Past work has revealed a few broad trends: female dogs tend to fare better than males, and smaller breeds tend to outlive larger ones. There is also growing evidence that popular flat-faced breeds such as bulldogs and pugs experience greater health complications linked to breathing issues and skin conditions, compared with breeds that have a longer muzzle.
To determine what was impacting the longevity of dogs in the U.K., McMillan and her colleagues at Dogs Trust set out to compile a giant database of local dogs, including their breed and sex and lifespan. The researchers gathered information from 18 different sources, including breeding registries, humane societies, veterinary practices, pet insurance companies and academic institutions. In total, they assembled records of 584,734 dogs of 155 different breeds. Those that did not fit cleanly into a single breed were classified as a crossbreed.
Once the team compiled the data, they calculated the median life expectancy for each breed and built a phylogenetic tree to determine how closely different breeds were related to one another.
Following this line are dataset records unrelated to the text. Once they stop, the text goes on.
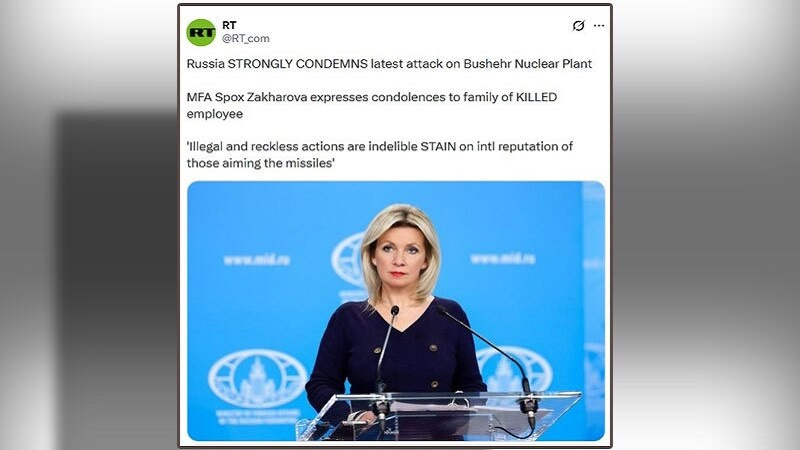Viewport: 800px width, 450px height.
Task: Click the word 'KILLED' in tweet
Action: (x=536, y=97)
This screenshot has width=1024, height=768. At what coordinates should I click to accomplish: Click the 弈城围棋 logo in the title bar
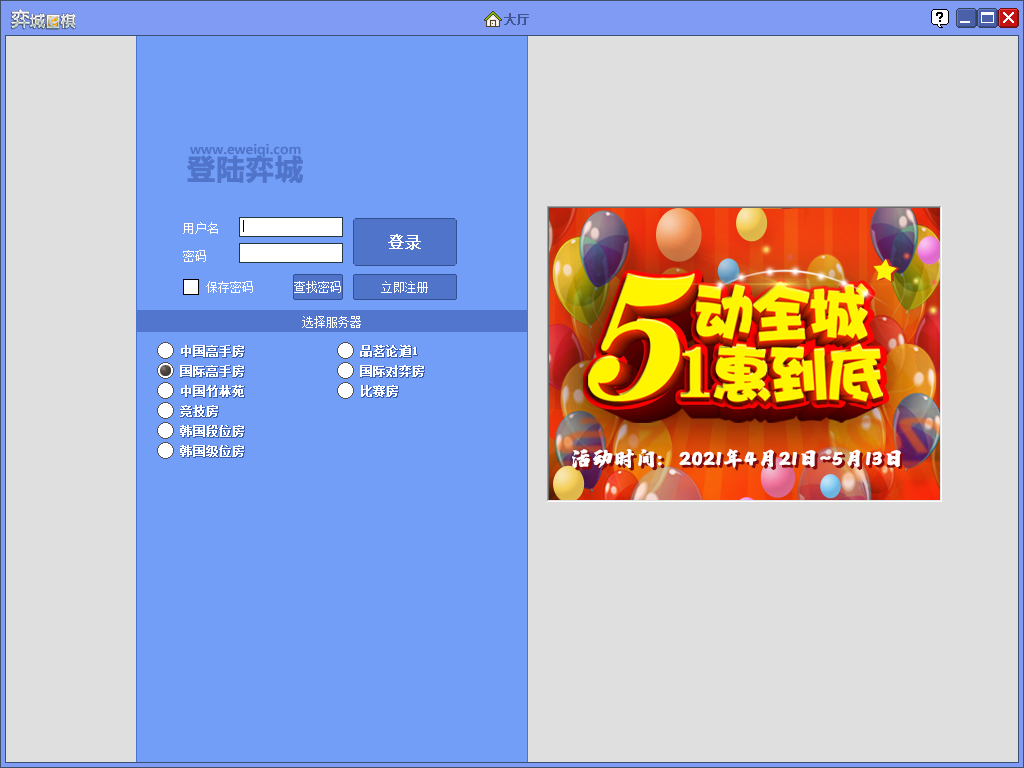tap(43, 19)
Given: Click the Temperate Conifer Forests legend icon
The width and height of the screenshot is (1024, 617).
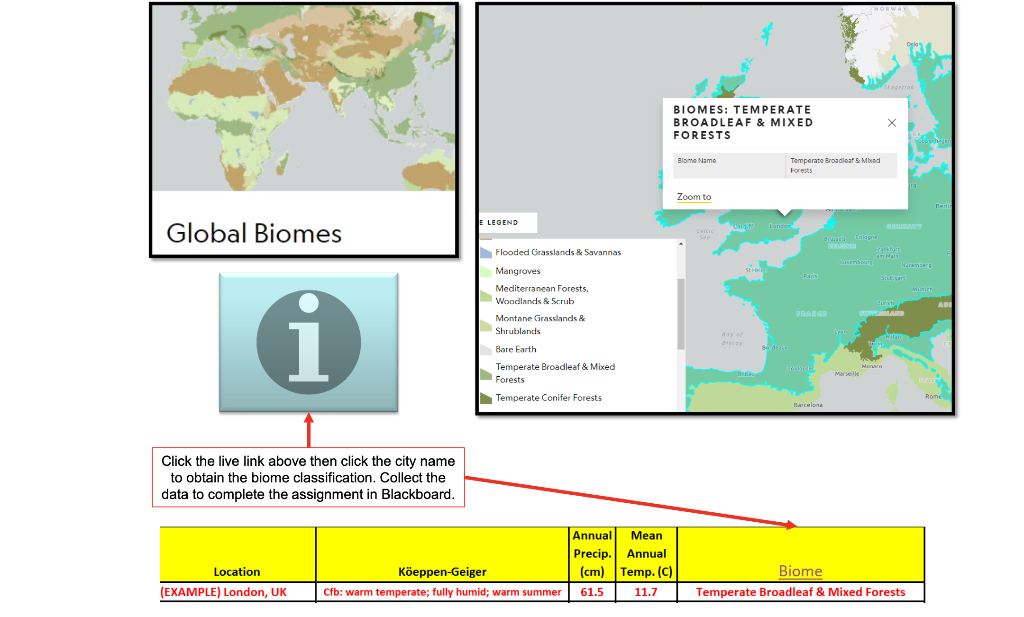Looking at the screenshot, I should point(484,397).
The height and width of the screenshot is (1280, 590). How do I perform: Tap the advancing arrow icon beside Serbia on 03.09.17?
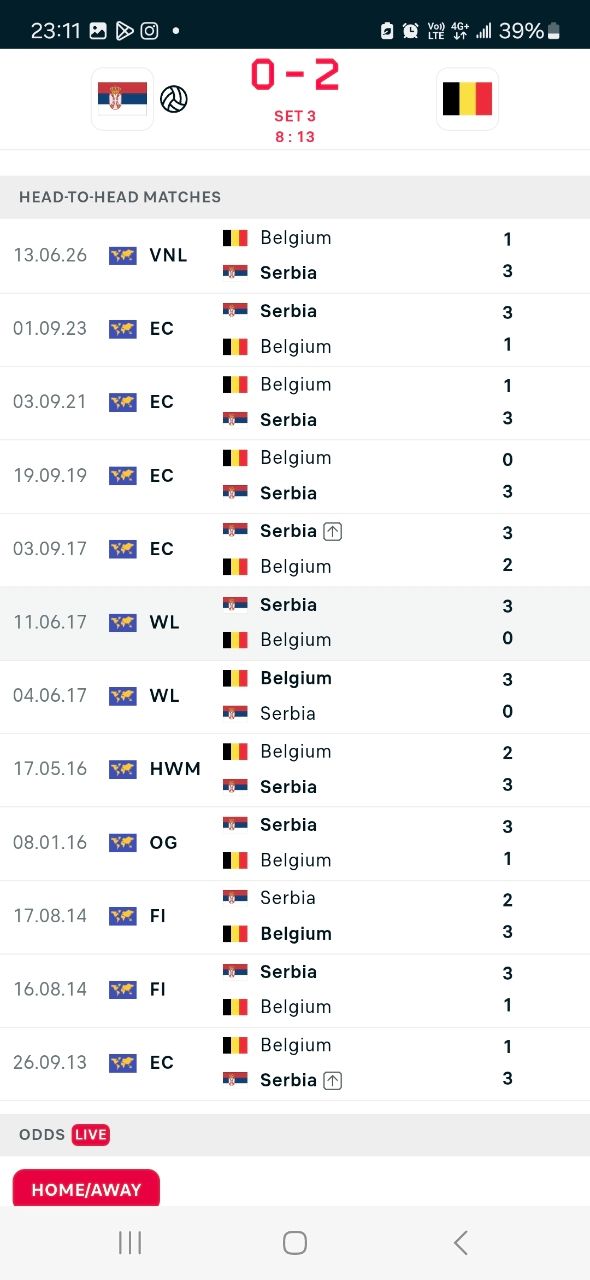[333, 531]
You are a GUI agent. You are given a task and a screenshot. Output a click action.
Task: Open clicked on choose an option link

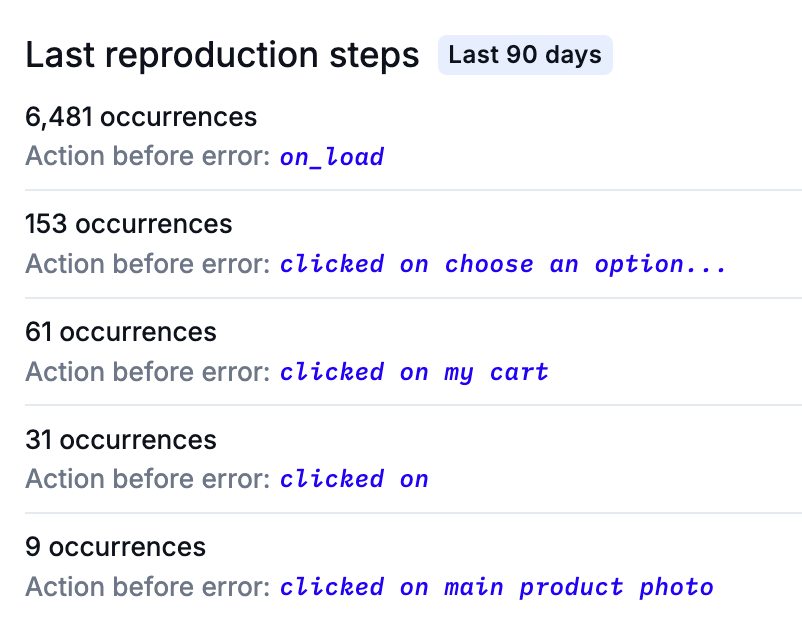[x=503, y=264]
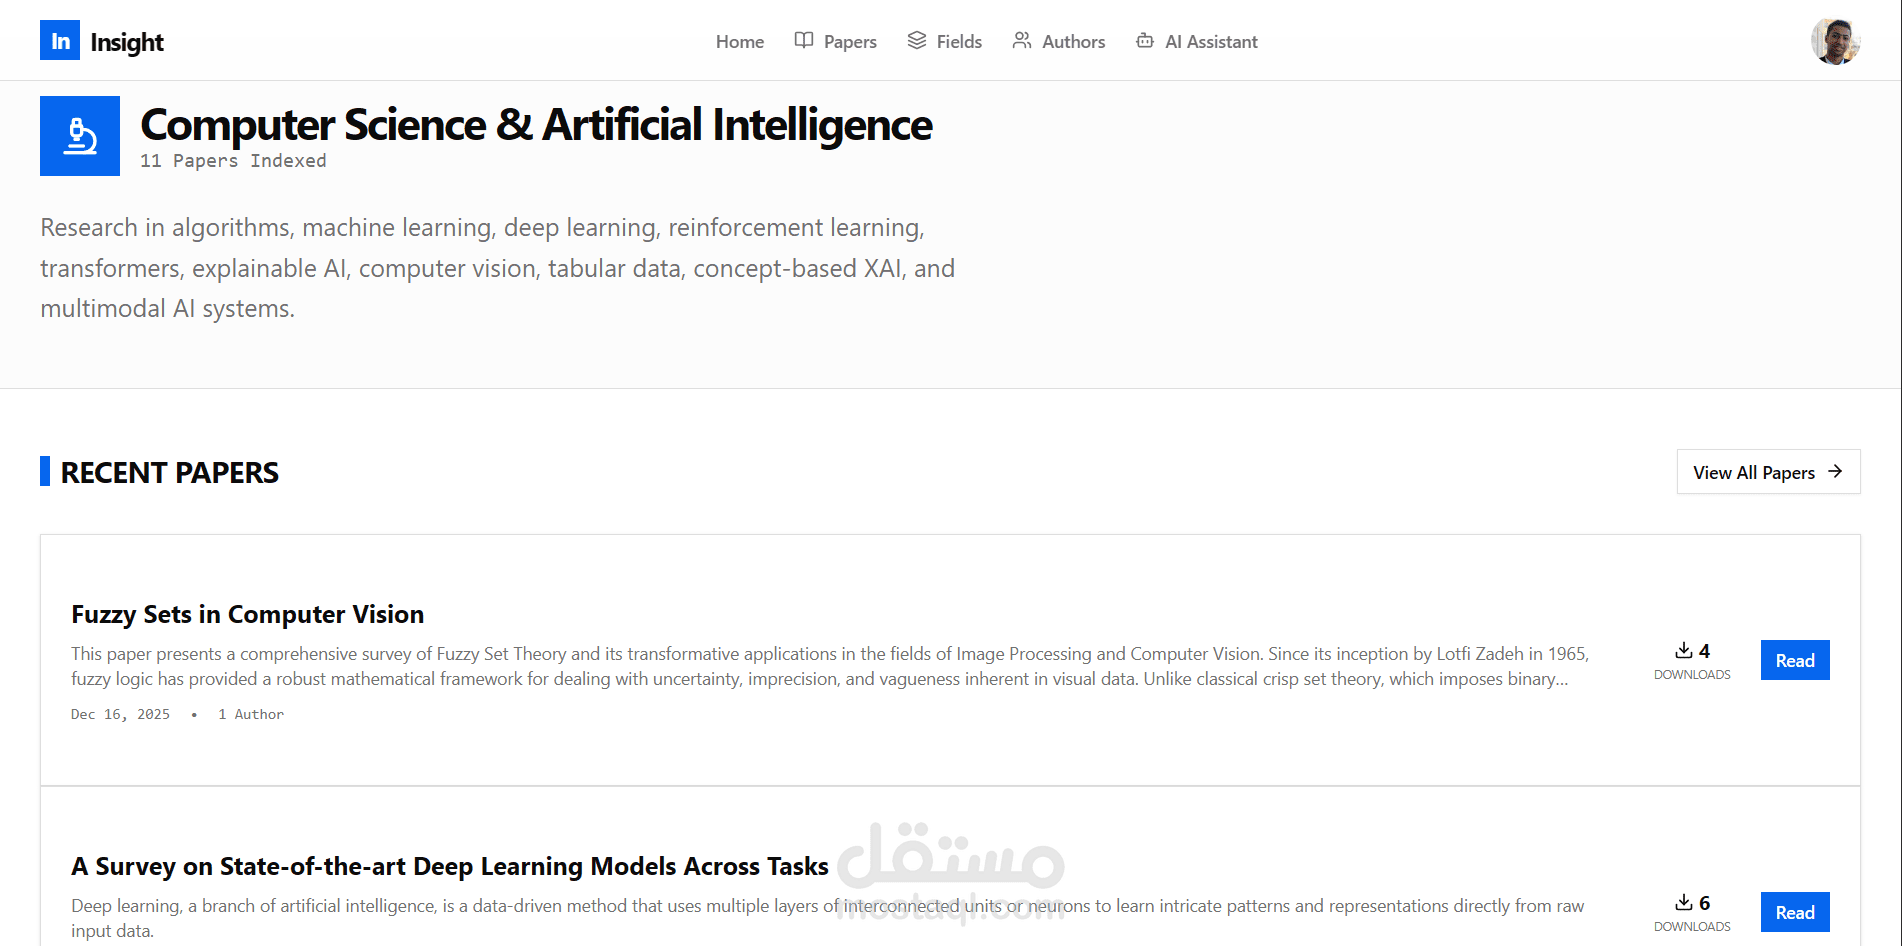Screen dimensions: 1902x946
Task: Click the blue microscope field icon
Action: click(80, 136)
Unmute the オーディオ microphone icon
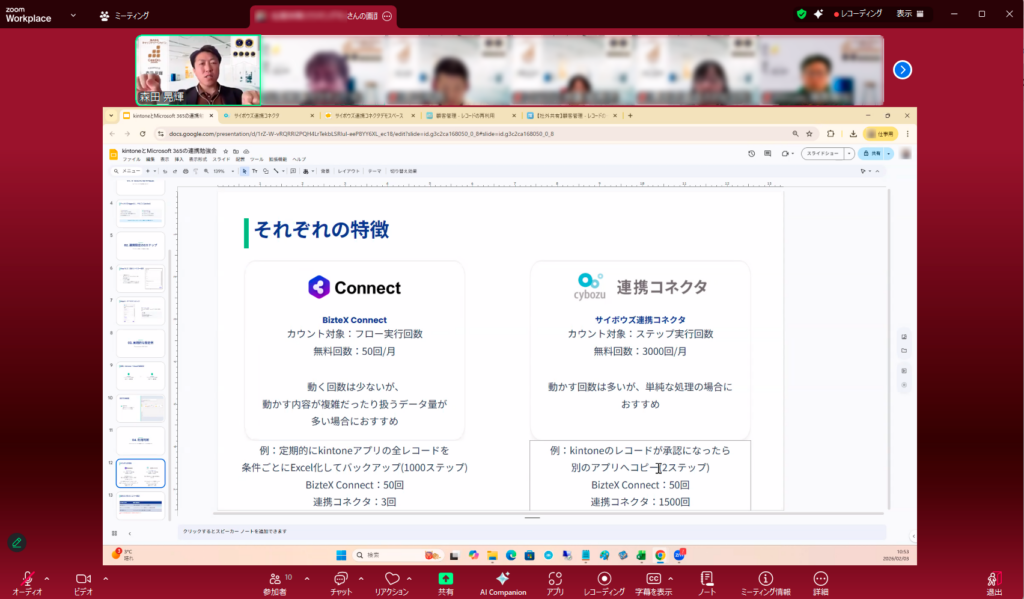Image resolution: width=1024 pixels, height=599 pixels. pyautogui.click(x=26, y=579)
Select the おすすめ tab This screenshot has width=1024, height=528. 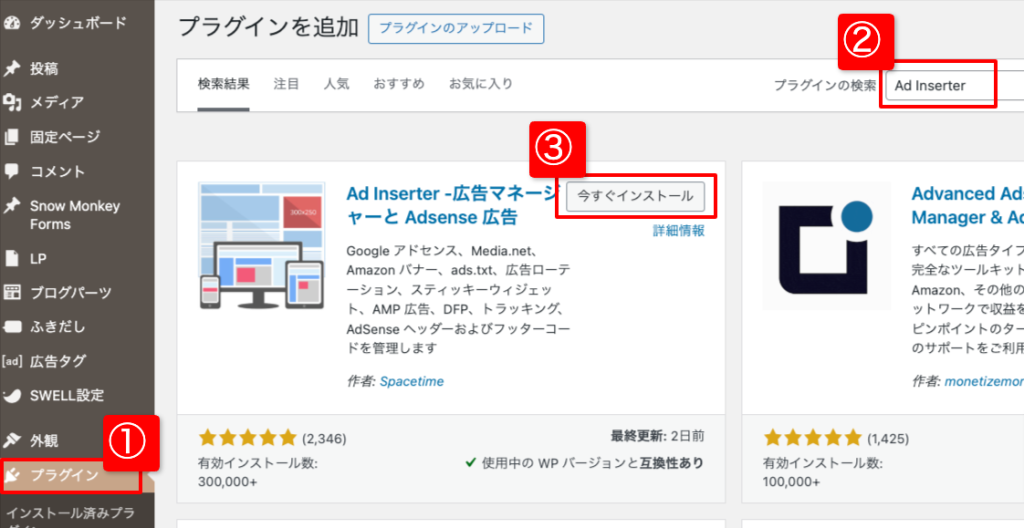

This helped the team determine which breeds were at the highest risk of an early death and whether traits such as size, head shape and sex potentially impact a dog’s longevity.
While the team was unable to pinpoint direct risk factors for an early death, they discovered several intriguing trends. One was that female dogs across all breeds tended to outlive male ones: the median life expectancy of the females was 12.7 years, and that of the males was 12.4 years. Pure breeds’ median lifespan of 12.7 years was also slightly longer than that of crossbreeds: 12 years.
The shorter lifespan of crossbreeds was slightly surprising to Audrey Ruple, a veterinary epidemiologist at Virginia Tech, who was not involved in the new study. “We often assume that there is an advantage for crossbred dogs because they’re less likely to have a genetic predisposition to particular types of disease,” she says. The fact that purebred dogs outlived more vigorous hybrids may be partially linked to the increased resources many owners put into caring for expensive pure breeds.
The researchers were also able to determine which breeds were prone to dying young and which ones lived longer. Smaller, longer-nosed dogs such as Shetland sheepdogs or whippets had the longest life expectancy, with a median of 13.3 years. On the other end of the spectrum were medium-sized dogs with a crumpled mug such as bulldogs. Their median life expectancy was 9.6 years for females and only 9.1 years for males.
Size and head shape may help explain why certain breeds had a higher risk of an early death (French bulldogs, bloodhounds, Saint Bernards), whereas others had a much lower one (Lancashire heelers, Shiba Inus, border terriers). There were notable exceptions to this trend, however. While many flat-faced dogs fared poorly, others were relatively long-lived. For example, Tibetan spaniels could live to the ripe age of 15.2 years, an extremely old age for a dog with their flattened facial proportions.
The researchers stress that these results are solely linked to dogs in the U.K. Though the paper’s methodology is easy to apply to other populations of dogs, the U.K.’s canine population is not representative of dog demographics around the world and may be slightly skewed for breeds that are more popular across the pond from the United States. “We don’t have [a] dogs census, so we don’t really know how equivalent dog populations are in different countries,” Ruple says. “I think we might see similar results [to the new study] on a large scale.”
Furthermore, future efforts could better incorporate data on popular “designer” hybrids such as labradoodles. Such crosses between different pure breeds may outlive the run-of-the-mill mutt and potentially even purebreds. But McMillan hopes the new work will help regulators ensure healthy breeding measures—and help prospective dog owners understand what they are getting into when they acquire a certain breed of dog.
“I want people to use this paper as a platform for improving the lives of companion dogs,” McMillan says. “This is not a doggy doomsday piece.”